CANADIAN RAILWAY OFFICE OF ARBITRATION
CASE NO. 1822
Heard at Montreal, Wednesday, 14 September 1988
CANADIAN PARCEL DELIVERY (CP EXPRESS AND TRANSPORT)
TRANSPORTATION COMMUNICATIONS UNION
The assessing of 30 demerits to employee R. St. Germain, CanPar, Trois Rivières, Quebec.
UNION’S STATEMENT OF ISSUE:
On March 16, 1987, employee R. St. Germain was assessed 30 demerits for an alleged accident, for which the Union maintains there was no damage. It was a simple case of touching the wall of the terminal; no damage, whatsoever, was recorded to either the truck or the building. Under the circumstances, the Union requested the 30 demerits be removed from employee R. St. Germain’s record, and he be reimbursed all monies lost while held out of service, and without loss of seniority and benefits.

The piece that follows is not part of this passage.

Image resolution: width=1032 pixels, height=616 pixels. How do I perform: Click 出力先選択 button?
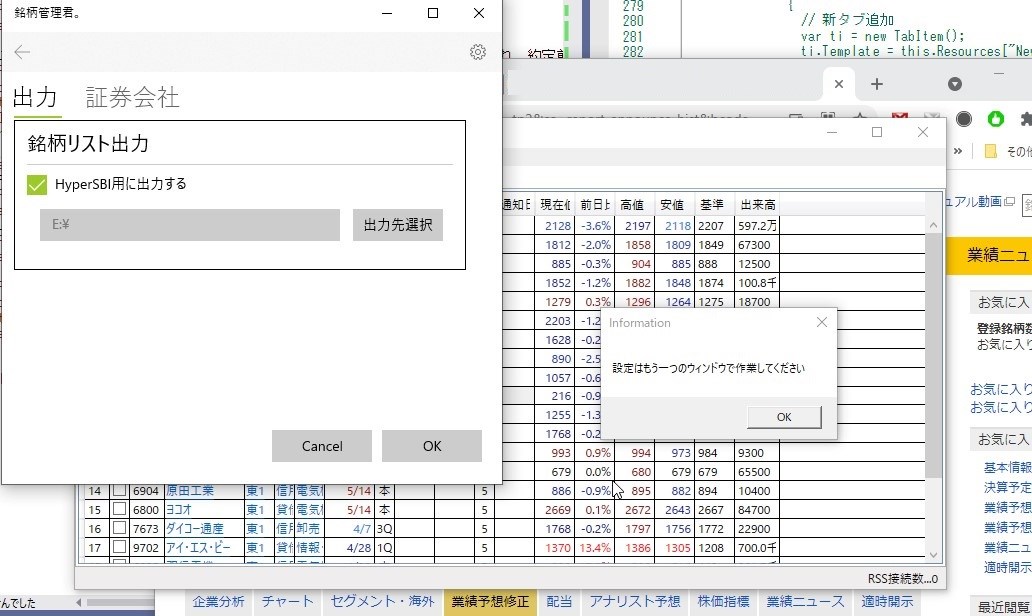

The Company denied the Union’s request.
FOR THE UNION:
(SGD.) J. J. BOYCE
There appeared on behalf of the Company:
M. D. Failes – Counsel, Toronto
D. J. Bennett – Labour Relations Officer, CanPar, Toronto
R. Thibodeau – Witness, District Manager, Quebec
M. Mongrain – Witness, Driver Supervisor, Three Rivers
And on behalf of the Union:
L. Chahley – Counsel, Toronto
J. Crabb – Secretary/Treasurer, Toronto
M. Gauthier – Vice-General Chairman, Montreal
R. St. Germain – Grievor
AWARD OF THE ARBITRATOR
It is not disputed that Mr. St. Germain was involved in an incident on March 16, 1987 in which his vehicle touched a garage door railing at the Company’s terminal in Trois Rivieres, Quebec. There is, however, disagreement as to whether any damage occurred. The grievor maintains that the very light contact between the front of his van and the rail caused no damage whatever. The Company, which bears the burden of proof in these proceedings, was unable to produce any evidence linking a very minor degree of damage to the rail, which its Terminal Manager discovered only two days later, with the incident involving the grievor.

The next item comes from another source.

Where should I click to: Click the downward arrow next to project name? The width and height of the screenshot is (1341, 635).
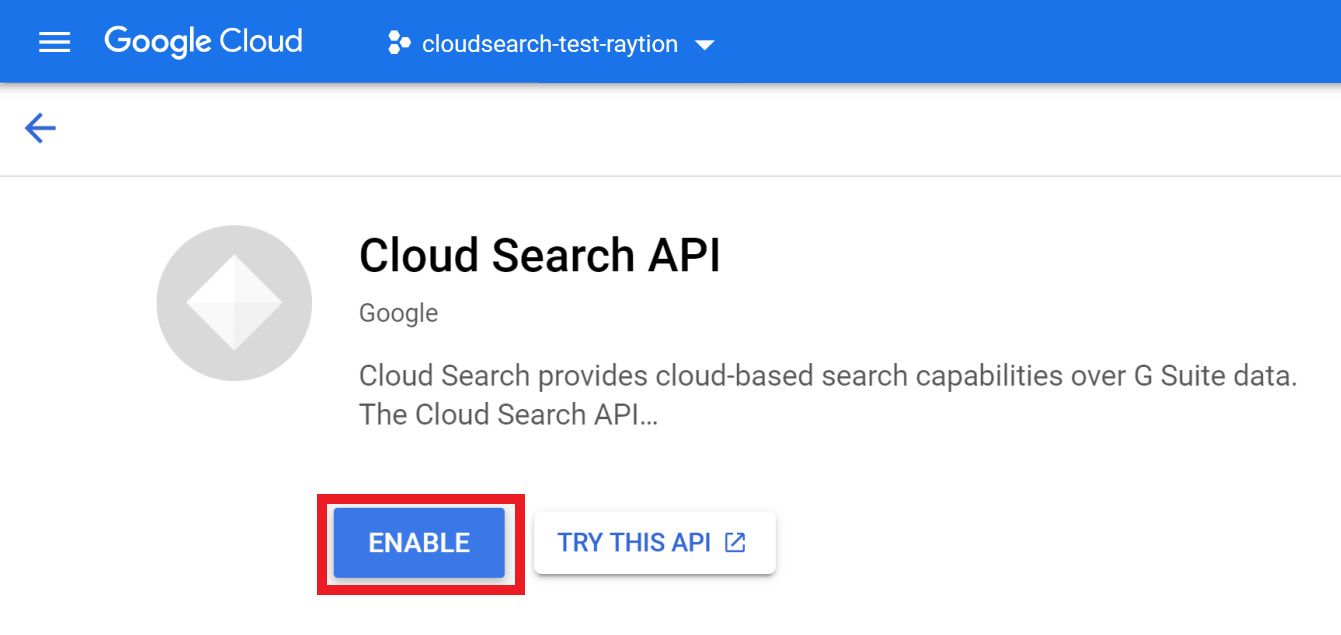coord(705,44)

In these circumstances the Arbitrator must conclude that an incident did occur, and that it did involve an error of judgement on the part of the grievor which would merit some discipline. While the grievor asserts that his foot slipped from the brake pedal because he had oil on the sole of his shoe, causing him to momentarily lose full control of his vehicle, I am satisfied that he must, at least in some measure, be accountable for the safe state of his own person during the operation of his truck, including the cleanliness of his shoes.

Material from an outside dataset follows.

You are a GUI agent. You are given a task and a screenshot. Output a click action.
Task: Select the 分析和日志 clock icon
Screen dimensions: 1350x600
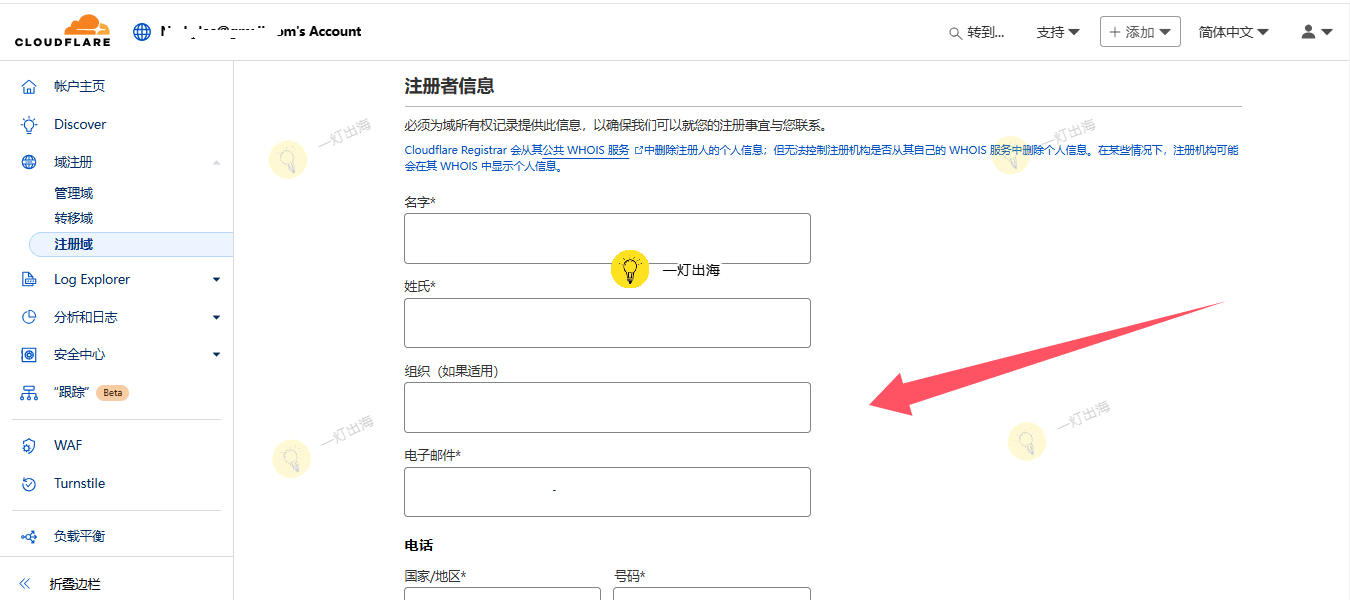30,316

The grievor’s disciplinary record is extensive, and stood at fifty-five demerits at the time of his discharge. In the Arbitrator’s view, however, the nature of the culminating incident, and particularly the fact that the Company has been unable to prove any damage whatever, raises substantial question about the appropriateness of the discipline imposed. I am compelled to conclude that the accident in which the grievor was involved was of the most minor sort, perhaps more accurately characterized as an incident involving an error of judgement. In light of the grievor’s extensive previous disciplinary record, however, some serious measure of discipline would not be inappropriate. Bearing in mind that this is the third minor accident in which the grievor was involved in the space of less than a year, the Arbitrator deems it appropriate to substitute a substantial suspension as a measure of discipline designed to impress upon him the need to correct his performance in this regard in the future, failing which he will face the most serious consequences.
The grievor shall therefore be reinstated, without compensation or benefits, and without loss of seniority, with his disciplinary record to stand at fifty-five demerits. The Arbitrator retains jurisdiction in the event of any dispute between the parties respecting the interpretation or implementation of this award.